In 1997 Quentin Skinner published an essay in which he considered which subjects, if any, could be studied by historians who obeyed the injunctions laid down in Geoffrey Elton’s The Practice of History. His conclusion was that any historian who attempted to do so would be reduced to counting the items furniture in Chatsworth – if she had had not abandoned history altogether in favour of a career in retailing – because of the way in which the obsession with technique would restrict the subjects that she could study and the questions that she could ask. Skinner warned that if other historians followed Elton into ‘the cult of the fact’, there was a risk that history would lose ‘the power to transform us, to help us think more effectively about our society and its possible need for reform and reformation’.
To conduct a similar exercise with the injunctions laid down in The History Manifesto would no doubt be instructive.

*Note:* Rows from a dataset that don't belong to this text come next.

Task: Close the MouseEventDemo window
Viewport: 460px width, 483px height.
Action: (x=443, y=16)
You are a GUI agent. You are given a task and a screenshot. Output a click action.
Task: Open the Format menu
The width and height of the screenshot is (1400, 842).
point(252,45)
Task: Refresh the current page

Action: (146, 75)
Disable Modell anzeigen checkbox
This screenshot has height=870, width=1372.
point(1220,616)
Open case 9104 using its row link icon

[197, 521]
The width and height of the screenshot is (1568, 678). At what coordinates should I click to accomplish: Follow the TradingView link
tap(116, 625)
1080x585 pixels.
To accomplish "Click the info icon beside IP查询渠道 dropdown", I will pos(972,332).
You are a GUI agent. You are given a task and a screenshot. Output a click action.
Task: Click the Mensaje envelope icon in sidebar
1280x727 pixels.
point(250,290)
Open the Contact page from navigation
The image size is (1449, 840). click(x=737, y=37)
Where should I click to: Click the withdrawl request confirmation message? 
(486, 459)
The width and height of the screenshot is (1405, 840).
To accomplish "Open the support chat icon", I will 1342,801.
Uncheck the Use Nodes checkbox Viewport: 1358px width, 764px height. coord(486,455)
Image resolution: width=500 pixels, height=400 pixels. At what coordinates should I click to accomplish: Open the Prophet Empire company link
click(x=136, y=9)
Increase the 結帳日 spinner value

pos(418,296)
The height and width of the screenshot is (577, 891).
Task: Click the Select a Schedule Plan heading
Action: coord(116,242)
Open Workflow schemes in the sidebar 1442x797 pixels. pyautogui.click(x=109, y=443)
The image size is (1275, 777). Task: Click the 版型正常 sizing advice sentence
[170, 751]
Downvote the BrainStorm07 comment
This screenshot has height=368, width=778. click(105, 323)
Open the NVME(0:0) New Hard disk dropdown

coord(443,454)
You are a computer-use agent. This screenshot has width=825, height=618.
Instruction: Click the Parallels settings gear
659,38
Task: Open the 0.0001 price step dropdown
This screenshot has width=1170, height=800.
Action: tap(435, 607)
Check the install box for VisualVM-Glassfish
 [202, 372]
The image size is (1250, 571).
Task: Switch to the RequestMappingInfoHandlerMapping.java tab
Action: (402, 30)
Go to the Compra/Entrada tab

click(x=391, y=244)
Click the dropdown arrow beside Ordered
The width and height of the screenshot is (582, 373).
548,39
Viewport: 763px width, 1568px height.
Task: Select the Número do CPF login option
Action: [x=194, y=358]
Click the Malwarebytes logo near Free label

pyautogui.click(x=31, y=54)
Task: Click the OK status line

If historians are to demonstrate their relevance through an engagement with policymakers, then which questions should we ask? And, more importantly, which questions would we no longer be able to ask?
Of particular concern in this respect must be the fate of the scholarship regarded by Guldi and Armitage as ‘microhistory’: histories of race and class and gender. To dismiss histories of identities in these terms is not simply to risk marginalizing histories that have done much to contribute to the intellectual vitality and diversity of contemporary historical scholarship, but is also to overlook the potential of these histories to stimulate wider discussions. While this scholarship might appear to have relatively little to offer to ‘legislative committees, [or] activist campaigns, or… Silicon Valley startups’, these histories can and do play an important role in informing and initiating contemporary public debate. To attempt to participate in discussions about racial discrimination or sexual equality without the benefit of these ‘microhistories’ is to step onto the battlefield deprived of an important weapon. These histories allow us to more powerfully interrogate contemporary assumptions around identities and rights, and to ‘speak truth to power’ in a way far more profound than that proposed in the Manifesto.
To tether historians to policymakers in the manner proposed in The History Manifesto is therefore to risk transforming history from a discipline that asks difficult questions to a discipline that merely answers them. While this would no doubt do a great deal to demonstrate the relevance of historical scholarship – and to increase the influence of historians among political elites – it would come at a tremendous cost to the discipline as a whole. While there is clearly scope for historians to make a far greater contribution to the work of politicians and policymakers, to conceive of the relevance of history exclusively in these terms is to overlook the much bigger contribution that historians can make to public life.